Locate every line below that contains the word "header" and copy each of those lines in full.

>> START Provided data

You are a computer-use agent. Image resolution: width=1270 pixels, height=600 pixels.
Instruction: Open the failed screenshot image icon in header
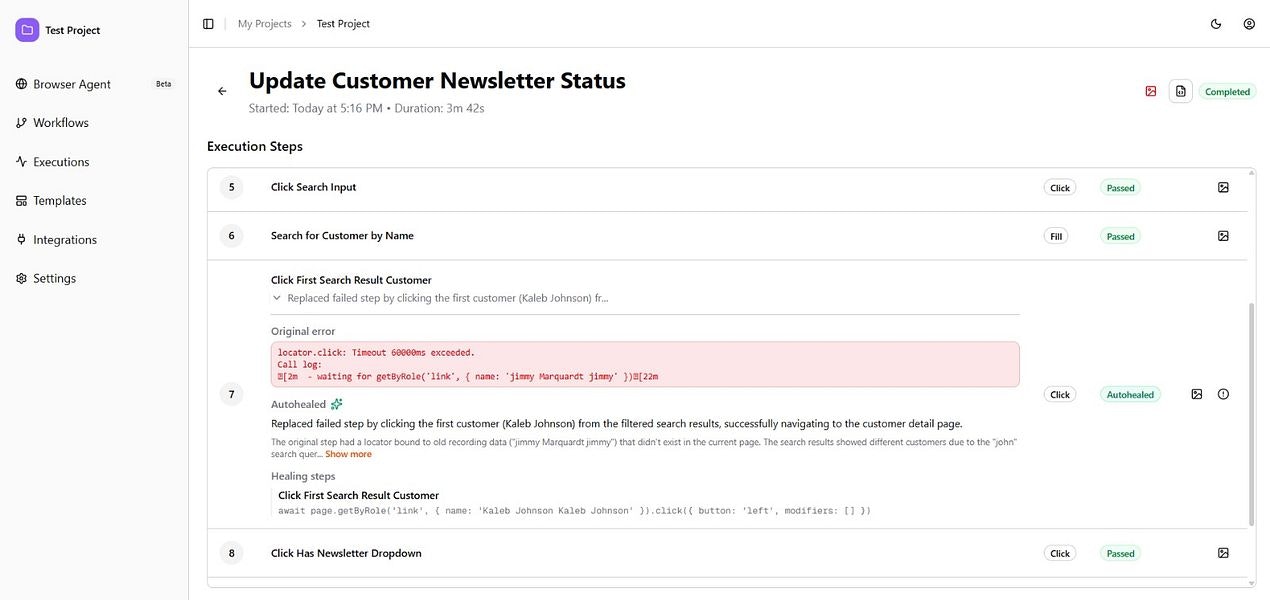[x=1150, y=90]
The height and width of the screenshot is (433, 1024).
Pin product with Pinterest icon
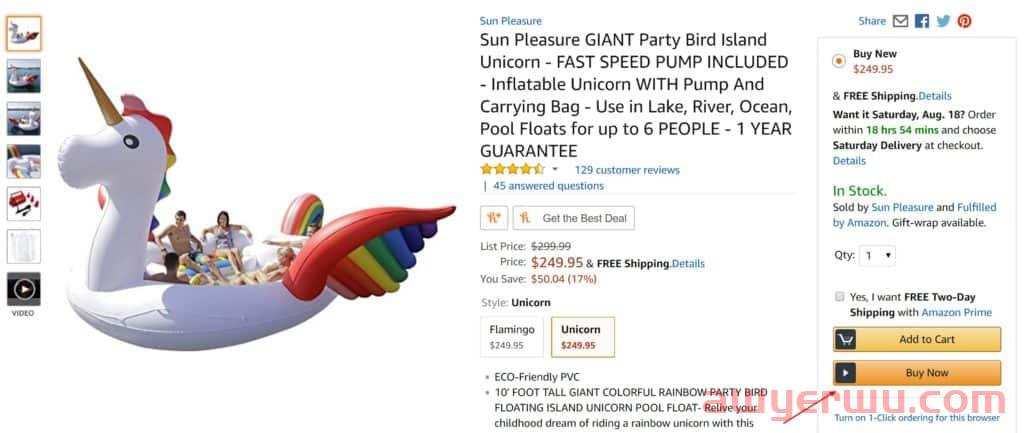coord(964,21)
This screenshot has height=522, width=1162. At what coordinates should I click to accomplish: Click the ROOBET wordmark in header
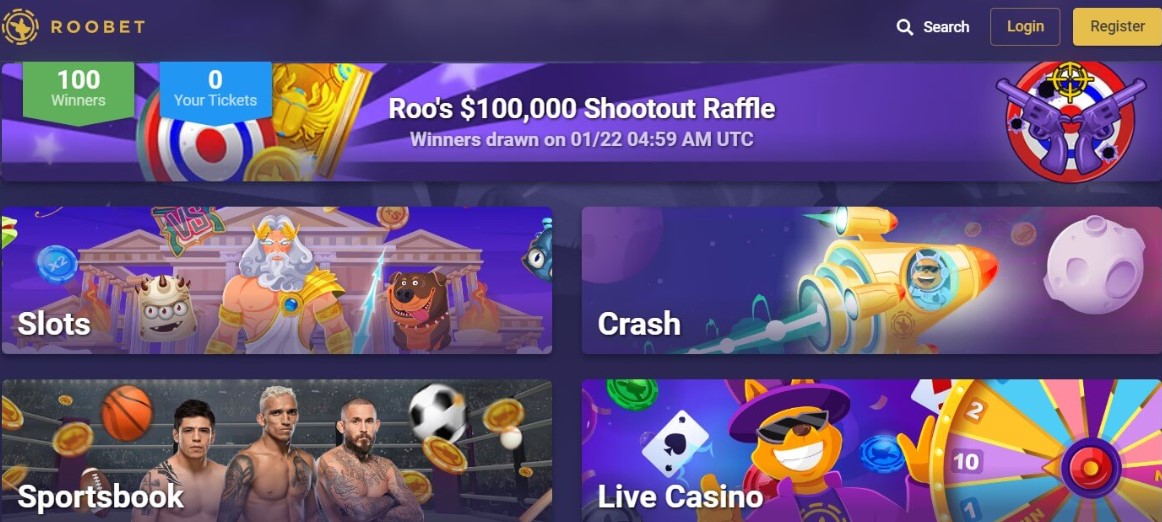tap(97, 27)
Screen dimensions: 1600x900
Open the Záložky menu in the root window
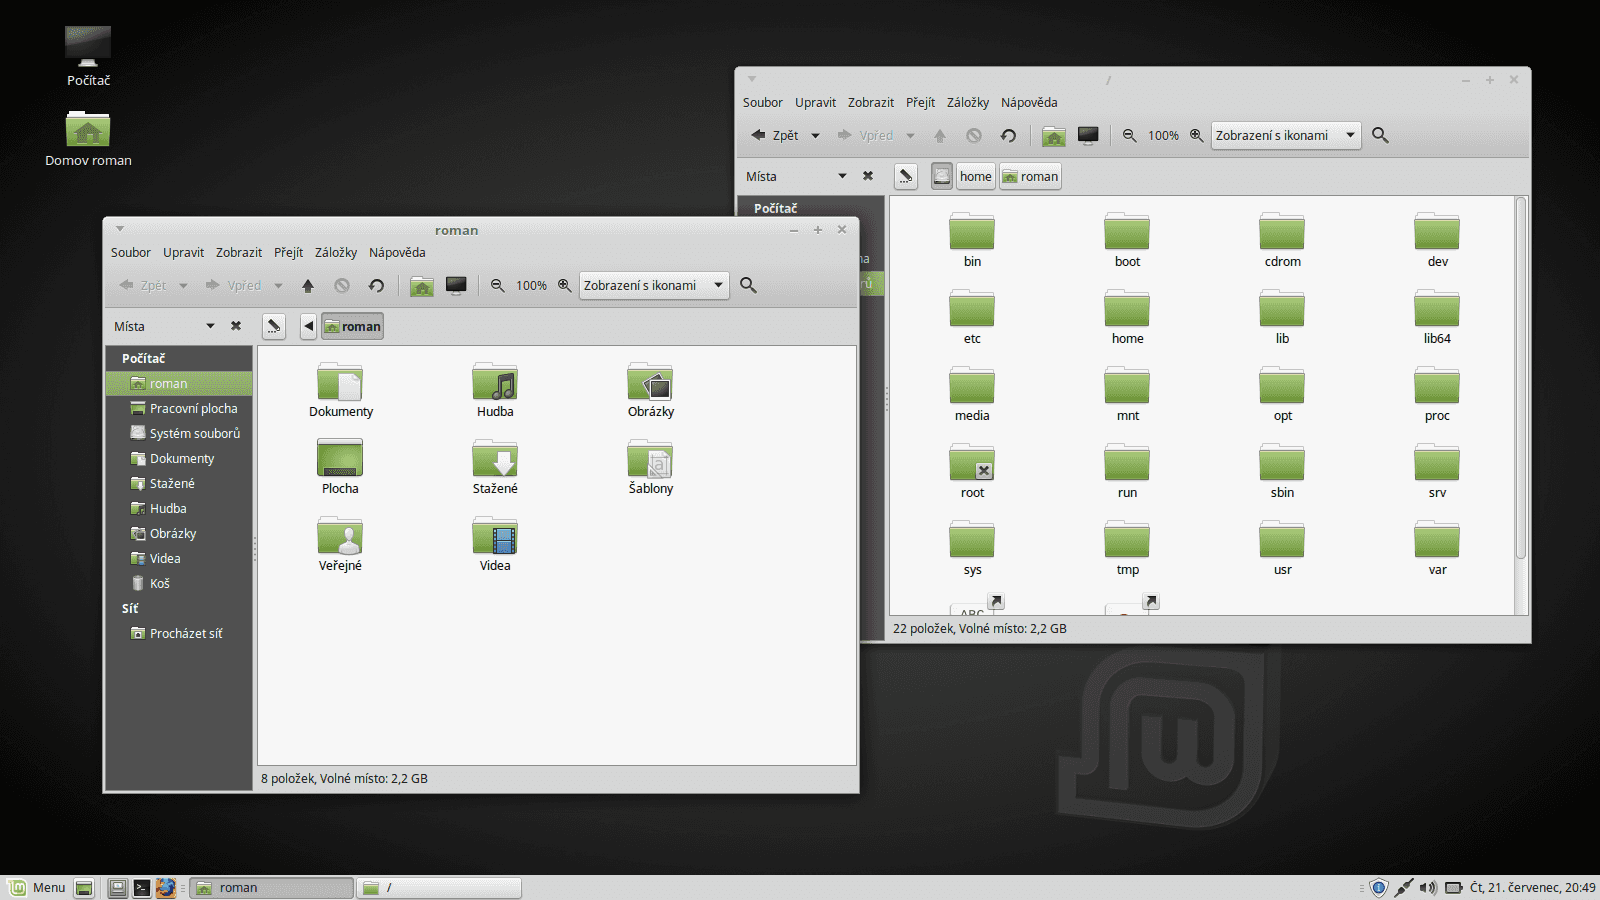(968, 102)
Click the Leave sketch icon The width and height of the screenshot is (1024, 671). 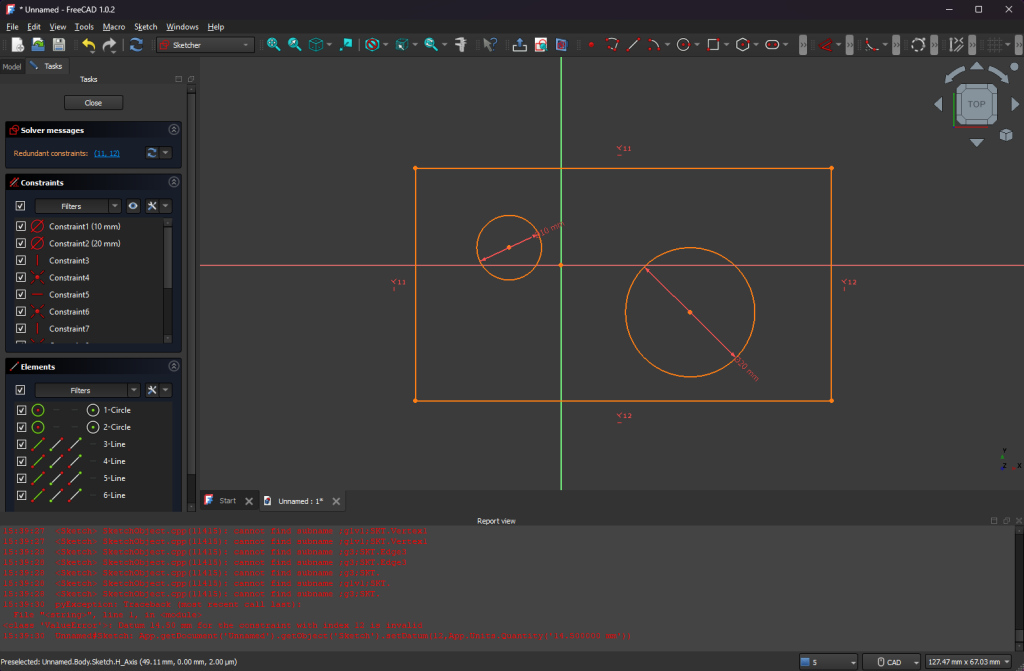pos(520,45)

>> END Provided data
>> START Provided data

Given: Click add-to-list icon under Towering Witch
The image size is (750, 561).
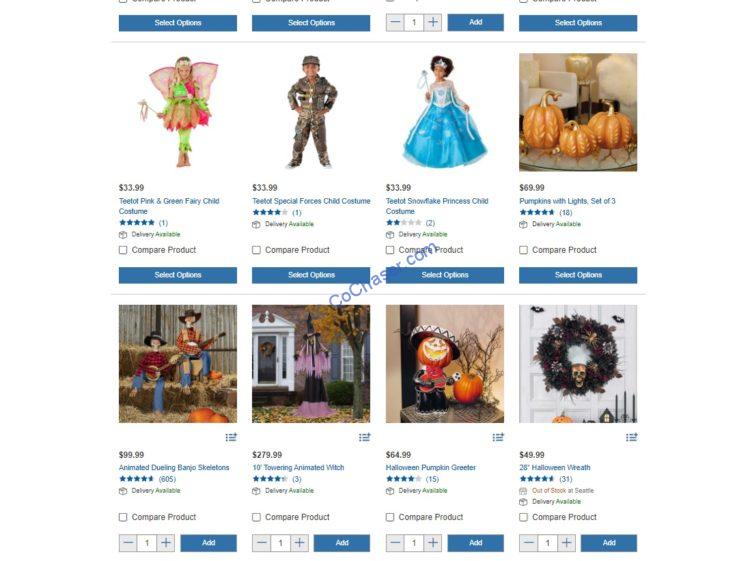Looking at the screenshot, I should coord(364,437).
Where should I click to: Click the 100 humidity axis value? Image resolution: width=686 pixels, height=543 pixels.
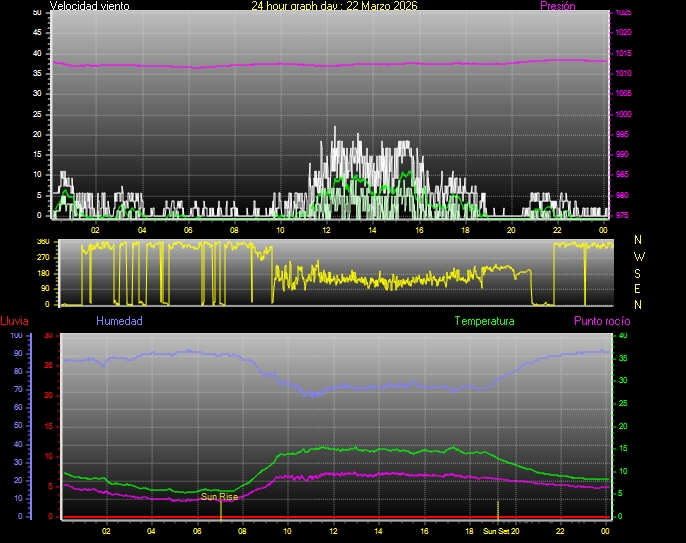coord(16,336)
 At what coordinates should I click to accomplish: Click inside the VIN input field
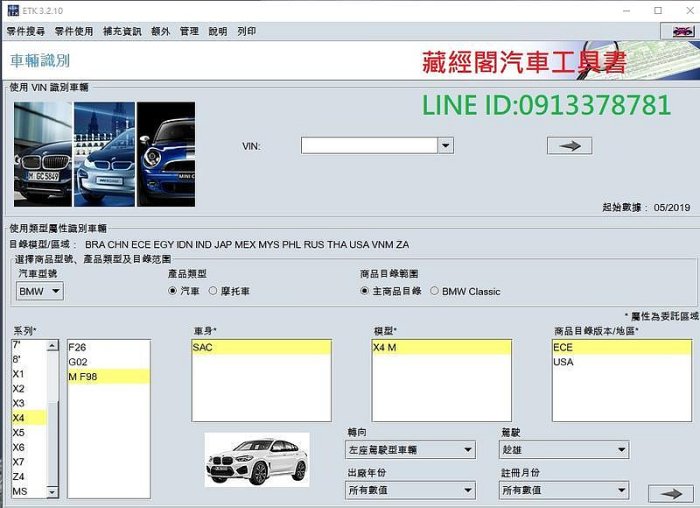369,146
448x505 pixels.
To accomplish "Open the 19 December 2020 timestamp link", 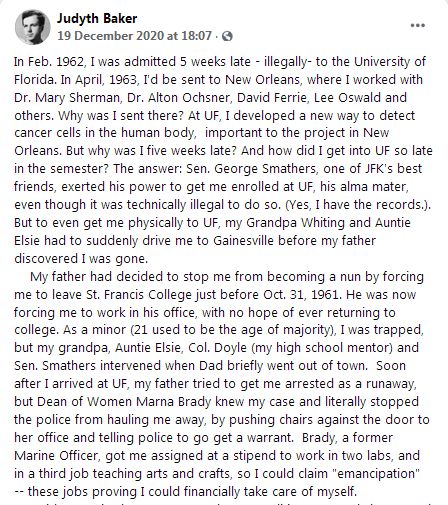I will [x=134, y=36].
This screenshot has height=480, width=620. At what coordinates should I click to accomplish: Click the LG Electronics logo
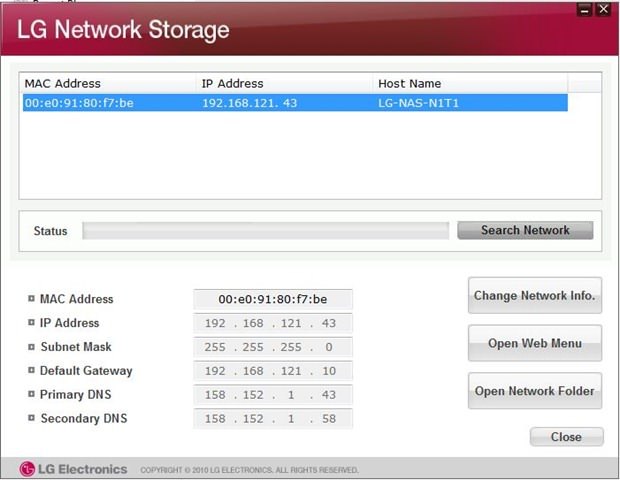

>> END Provided data
>> START Provided data

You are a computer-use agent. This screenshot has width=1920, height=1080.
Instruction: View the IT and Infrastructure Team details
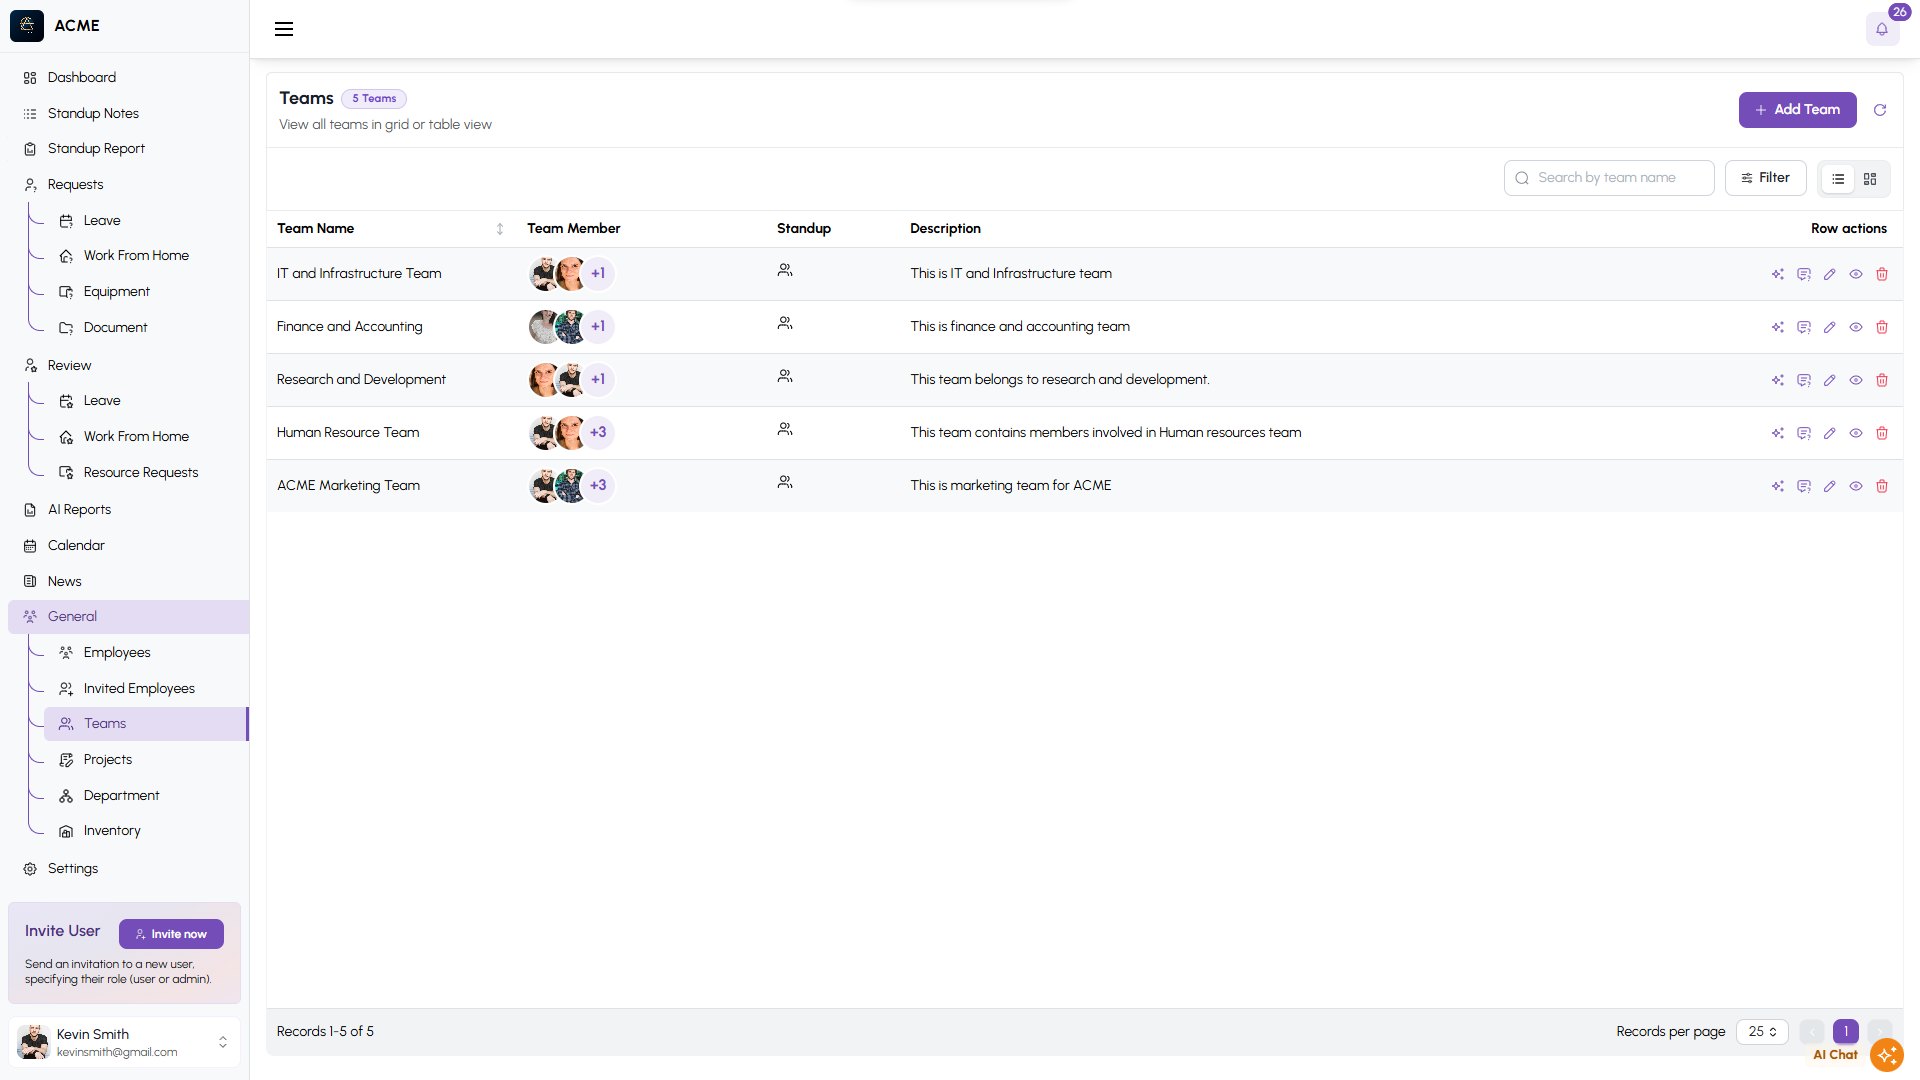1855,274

>> END Provided data

— Exercise response —
Instruction: Open the failed screenshot image icon in header
This screenshot has height=522, width=1162. At what coordinates should I click to accomplish: Click the ROOBET wordmark in header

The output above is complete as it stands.